The show’s original setting is faithfully recreated in Summerhall’s Rose Bruford Upper Church, where assorted sofas and homeware encircle a central space, dotted with plates of macaroons and cakes. As the audience enters, the performers offer them refreshments. The atmosphere is gentle, relaxed, serene. The hospitality of our hosts is utterly unforced.

Thomas Richards in The Living Room
At the Edinburgh Fringe, time becomes a commodity. Nowhere else is our way of valuing time more explicit, and our immersion within this system of thought more total. At times watching The Living Room can feel like surfacing from this – at a relaxed one hour and thirty minutes long, the production takes its time to the extent that it negates our instinct to quantify the passing minutes. At one stage, the actors stand in utter silence as Richards distributes a divided birthday cake amongst the audience. Moving slowly might help make us more alive to how we experience the world.
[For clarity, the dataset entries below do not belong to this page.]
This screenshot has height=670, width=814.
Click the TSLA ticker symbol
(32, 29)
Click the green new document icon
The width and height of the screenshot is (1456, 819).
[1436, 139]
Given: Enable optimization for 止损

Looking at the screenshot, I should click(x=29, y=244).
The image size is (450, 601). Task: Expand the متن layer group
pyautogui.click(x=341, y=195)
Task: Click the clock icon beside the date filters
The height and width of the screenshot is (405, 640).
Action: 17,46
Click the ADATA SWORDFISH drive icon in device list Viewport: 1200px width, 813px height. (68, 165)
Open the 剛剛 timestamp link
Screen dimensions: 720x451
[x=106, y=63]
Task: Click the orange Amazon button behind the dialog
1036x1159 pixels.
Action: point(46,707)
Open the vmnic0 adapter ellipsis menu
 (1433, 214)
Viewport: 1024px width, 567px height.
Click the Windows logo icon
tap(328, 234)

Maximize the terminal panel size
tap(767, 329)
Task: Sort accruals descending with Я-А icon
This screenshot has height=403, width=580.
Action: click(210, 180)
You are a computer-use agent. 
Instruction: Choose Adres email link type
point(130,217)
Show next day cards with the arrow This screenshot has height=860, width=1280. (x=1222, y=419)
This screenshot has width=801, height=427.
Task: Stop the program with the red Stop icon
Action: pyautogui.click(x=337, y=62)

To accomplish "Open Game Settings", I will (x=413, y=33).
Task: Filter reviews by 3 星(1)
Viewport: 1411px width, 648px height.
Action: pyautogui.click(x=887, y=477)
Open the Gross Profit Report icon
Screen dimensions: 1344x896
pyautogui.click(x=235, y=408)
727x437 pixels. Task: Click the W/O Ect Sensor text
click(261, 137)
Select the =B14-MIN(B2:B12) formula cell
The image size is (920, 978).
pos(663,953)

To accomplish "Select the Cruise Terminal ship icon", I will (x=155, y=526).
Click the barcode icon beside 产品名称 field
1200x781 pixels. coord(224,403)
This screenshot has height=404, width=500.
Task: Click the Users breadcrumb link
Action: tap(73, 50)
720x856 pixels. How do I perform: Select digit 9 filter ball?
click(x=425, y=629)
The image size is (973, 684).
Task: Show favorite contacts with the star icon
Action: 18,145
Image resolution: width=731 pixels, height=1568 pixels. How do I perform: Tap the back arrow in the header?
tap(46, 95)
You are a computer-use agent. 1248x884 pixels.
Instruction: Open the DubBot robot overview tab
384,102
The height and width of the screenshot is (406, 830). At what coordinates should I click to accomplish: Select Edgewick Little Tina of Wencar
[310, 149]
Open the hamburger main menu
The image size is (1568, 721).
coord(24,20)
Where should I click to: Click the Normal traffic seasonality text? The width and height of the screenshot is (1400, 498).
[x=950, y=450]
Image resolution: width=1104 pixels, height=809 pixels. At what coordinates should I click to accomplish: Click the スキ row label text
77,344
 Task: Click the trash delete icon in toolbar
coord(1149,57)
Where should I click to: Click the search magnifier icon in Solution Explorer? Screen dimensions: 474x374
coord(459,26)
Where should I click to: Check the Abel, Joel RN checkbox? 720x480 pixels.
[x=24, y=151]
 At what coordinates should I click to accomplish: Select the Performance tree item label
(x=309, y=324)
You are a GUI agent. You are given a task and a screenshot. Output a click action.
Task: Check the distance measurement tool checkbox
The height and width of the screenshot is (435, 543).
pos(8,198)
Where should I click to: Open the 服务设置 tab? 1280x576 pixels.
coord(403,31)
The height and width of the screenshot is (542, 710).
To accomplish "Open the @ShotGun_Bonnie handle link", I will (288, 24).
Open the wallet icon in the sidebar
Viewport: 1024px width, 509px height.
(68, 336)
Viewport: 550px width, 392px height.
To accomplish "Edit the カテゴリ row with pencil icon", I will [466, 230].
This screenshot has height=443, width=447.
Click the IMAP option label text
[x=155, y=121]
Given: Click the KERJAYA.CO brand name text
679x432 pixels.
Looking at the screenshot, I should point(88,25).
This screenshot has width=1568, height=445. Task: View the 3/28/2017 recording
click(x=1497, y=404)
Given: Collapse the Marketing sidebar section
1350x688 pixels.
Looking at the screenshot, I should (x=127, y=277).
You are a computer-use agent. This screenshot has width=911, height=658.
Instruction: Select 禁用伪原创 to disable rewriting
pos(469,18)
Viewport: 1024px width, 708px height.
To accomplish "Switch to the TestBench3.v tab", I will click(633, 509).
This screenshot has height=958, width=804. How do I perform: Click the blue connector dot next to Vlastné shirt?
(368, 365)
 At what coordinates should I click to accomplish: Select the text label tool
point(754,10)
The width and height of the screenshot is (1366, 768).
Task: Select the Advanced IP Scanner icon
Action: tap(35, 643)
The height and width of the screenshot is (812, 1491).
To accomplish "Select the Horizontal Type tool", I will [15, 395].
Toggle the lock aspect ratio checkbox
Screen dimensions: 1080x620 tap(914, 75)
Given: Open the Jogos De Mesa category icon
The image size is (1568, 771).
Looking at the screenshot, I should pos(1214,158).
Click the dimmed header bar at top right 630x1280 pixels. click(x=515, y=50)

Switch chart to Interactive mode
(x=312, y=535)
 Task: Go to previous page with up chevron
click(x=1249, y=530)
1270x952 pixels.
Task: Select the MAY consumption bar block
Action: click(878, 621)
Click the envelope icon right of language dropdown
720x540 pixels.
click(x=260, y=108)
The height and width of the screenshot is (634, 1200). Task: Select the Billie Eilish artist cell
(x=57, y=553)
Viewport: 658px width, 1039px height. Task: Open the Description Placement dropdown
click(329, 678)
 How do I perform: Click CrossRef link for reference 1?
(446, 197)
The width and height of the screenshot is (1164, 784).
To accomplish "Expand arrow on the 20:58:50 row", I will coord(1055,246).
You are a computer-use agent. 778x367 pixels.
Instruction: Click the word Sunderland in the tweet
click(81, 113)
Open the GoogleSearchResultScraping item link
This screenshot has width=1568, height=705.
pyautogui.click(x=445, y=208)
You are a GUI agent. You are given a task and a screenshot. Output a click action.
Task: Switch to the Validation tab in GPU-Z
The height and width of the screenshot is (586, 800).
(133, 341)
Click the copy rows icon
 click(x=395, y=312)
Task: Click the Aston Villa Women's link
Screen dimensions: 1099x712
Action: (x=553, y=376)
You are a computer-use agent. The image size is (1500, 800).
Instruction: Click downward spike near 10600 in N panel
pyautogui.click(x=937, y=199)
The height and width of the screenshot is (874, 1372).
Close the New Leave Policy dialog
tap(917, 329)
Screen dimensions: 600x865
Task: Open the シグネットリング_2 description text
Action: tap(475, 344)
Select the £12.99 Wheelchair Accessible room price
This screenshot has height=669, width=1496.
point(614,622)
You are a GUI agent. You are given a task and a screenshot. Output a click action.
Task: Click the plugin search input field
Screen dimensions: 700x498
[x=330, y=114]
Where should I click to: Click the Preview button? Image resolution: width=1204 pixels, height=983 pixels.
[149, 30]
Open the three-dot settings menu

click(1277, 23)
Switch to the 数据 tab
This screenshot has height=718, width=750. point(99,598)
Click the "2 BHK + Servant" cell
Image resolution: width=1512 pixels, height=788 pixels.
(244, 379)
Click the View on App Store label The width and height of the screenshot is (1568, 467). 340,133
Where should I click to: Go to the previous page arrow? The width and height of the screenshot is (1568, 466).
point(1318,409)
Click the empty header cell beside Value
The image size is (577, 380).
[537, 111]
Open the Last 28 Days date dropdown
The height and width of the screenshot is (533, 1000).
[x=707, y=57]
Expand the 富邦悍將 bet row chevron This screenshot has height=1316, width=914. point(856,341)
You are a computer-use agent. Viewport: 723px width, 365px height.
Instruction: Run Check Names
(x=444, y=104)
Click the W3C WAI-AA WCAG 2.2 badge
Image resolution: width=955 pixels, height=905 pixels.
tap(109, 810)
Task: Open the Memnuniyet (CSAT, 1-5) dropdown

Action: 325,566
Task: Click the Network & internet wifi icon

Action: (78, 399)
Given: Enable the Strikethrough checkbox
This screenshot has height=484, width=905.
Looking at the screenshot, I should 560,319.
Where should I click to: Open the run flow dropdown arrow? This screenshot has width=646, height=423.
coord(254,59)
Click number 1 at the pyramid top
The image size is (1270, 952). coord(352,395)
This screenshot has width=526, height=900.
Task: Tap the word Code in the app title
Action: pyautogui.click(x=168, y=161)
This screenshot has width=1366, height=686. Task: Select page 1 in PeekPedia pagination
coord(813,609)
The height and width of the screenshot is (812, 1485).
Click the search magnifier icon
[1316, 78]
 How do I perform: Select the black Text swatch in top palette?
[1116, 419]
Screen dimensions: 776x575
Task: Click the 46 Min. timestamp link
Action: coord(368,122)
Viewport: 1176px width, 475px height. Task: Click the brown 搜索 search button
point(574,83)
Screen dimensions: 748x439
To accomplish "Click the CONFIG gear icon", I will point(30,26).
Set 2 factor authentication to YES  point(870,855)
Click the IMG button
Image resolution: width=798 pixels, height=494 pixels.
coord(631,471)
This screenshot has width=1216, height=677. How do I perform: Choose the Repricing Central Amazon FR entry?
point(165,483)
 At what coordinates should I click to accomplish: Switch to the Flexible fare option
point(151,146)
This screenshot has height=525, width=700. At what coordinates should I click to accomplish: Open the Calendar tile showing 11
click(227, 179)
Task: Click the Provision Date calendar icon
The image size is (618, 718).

For this, one feels, is what this production is reaching towards. There is no story, and little obvious connection between the events on stage. This is theatre at its most primitive – the harnessing of the relationship between the performers, and between them and their audience. We are welcomed. We are seated. We are offered cake. We are given pages of stimuli that are then explored repeatedly throughout the performance. One reads “look after the living as long as you are alive” – and we begin to consider the wider significance of the title of the piece. This is more a performance event than a play – an encounter between a group of people in a room, and an attempt to bring this encounter to life.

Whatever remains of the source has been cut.